[Exercise passage]

Williams et al. [28] investigated the correlation between aerobic exercise capacity and plasma N-brain natriuretic peptide (N-BNP), a peptide which is cosecreted with BNP, compared with LVEF, in patients with CHF. The plasma N-BNP was found to significantly correlate with aerobic exercise capacity and duration, whereas LVEF showed very poor correlations. These results may indicate that BNP reflects functional cardiac impairment better than LVEF. It is therefore reasonable to expect that intervention with a MAD may affect functional impairment and not necessarily the left ventricular systolic function. This may explain why reduction in BNP was not accompanied with an improvement in LVEF in the present study. Furthermore, LVEF is an expression of systolic function whereas BNP not only reflects the degree of systolic dysfunction but all also the degree of diastolic dysfunction, which was not evaluated in the study patients [29].
An improvement in functional capacity should ideally result in an improvement in HRQL. The patients in our study, however, appeared to have near normal HRQL, i.e., not very different from what would be expected in an age- and gender-matched normal population [15]. Thus, in this situation it would be unrealistic to expect an improvement of HRQL.
Two previous studies assessed BNP in patients hospitalized for CHF and showed an association with prognosis including the risk for readmission [30, 31]. The patients in our study were not hospitalized during follow-up suggesting that heart failure were less severe as illustrated by NYHA-class and plasma BNP concentrations. Because CHF is a progressive chronic disease, one would expect a deterioration in parameters and cardiac function. The cohort in the present study tended to improve as shown by BNP analysis, suggesting that the intervention provided may be effective.

[/Exercise passage]
[Extracted material]

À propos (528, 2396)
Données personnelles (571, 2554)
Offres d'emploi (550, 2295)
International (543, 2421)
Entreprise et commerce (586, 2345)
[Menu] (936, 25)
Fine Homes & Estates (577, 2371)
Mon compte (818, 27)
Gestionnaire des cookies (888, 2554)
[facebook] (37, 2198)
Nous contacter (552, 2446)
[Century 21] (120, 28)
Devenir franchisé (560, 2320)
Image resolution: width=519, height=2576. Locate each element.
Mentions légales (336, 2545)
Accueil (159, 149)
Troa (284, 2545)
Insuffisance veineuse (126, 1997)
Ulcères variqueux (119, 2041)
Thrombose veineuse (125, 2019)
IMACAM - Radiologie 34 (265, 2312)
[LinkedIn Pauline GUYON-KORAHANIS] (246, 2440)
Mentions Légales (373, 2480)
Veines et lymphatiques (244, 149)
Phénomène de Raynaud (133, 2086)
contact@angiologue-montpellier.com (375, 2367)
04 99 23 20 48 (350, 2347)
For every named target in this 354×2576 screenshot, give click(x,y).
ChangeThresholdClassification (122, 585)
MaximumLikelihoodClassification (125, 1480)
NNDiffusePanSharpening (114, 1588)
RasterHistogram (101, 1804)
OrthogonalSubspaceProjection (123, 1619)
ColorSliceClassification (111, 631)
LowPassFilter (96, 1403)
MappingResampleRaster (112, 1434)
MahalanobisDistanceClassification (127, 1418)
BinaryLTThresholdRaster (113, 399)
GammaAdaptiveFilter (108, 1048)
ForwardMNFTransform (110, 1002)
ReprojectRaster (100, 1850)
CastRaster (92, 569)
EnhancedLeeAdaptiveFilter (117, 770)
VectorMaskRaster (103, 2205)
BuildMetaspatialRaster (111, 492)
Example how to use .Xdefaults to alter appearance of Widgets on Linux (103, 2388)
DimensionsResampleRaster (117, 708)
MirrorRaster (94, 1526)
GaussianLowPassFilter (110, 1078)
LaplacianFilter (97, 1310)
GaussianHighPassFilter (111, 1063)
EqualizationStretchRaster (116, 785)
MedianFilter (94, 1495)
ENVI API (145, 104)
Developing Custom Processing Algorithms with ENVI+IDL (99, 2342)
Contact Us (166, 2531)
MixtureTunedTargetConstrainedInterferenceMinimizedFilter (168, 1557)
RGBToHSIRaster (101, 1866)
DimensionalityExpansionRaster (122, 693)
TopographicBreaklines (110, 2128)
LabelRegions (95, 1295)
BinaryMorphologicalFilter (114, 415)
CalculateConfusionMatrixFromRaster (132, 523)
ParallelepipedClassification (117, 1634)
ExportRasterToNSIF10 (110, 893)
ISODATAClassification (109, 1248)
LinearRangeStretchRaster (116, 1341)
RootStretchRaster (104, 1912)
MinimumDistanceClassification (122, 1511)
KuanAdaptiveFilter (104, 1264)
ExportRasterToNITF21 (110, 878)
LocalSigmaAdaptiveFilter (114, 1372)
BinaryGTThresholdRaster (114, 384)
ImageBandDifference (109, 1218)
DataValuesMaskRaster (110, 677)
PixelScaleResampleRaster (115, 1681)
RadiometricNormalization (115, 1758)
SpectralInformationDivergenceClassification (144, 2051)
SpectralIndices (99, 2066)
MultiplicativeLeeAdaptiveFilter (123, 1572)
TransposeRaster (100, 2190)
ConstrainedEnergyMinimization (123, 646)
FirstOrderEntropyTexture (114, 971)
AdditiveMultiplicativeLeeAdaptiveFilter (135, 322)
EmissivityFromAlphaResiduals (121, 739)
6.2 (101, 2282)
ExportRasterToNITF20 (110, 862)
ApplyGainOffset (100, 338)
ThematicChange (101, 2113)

[/Extracted material]

Task instructions: Continue the heart failure study discussion from where it stops.

Output for this task:
In patients with CHF suffering from CSA associated with Cheyne–Stocks respiration (CSR-CSA), treatment with CPAP resulted to reduction of atrium natriuretic peptide (ANP) [32]. ANP is released from the atria of the heart as a result of similar stimuli that promote the secretion of BNP [33]. The BNP is derived from the ventricles and is thought to be more sensitive and specific than ANP as an indicator for ventricular disorders. At inspiration when the thoracic cavity expands, patients with OSA express an exaggerated negative pressure because the airways are still closed. The negative intrathoracic pressure contributes to an increased venous filling, increased preload on the heart, and subsequently increased wall tension. This may be the trigger for increased secretion of natriuretic peptides, both ANP and BNP [11]. A previous study demonstrated strong a correlation between BNP secretion, elevation in systolic blood pressure, and with duration of OSA. It was also shown that treatment of OSA by CPAP was associated with reduction in plasma BNP. The results suggest that both the elimination of SA and direct effects of positive airway pressure are the mechanism behind the effect of CPAP on the BNP [11].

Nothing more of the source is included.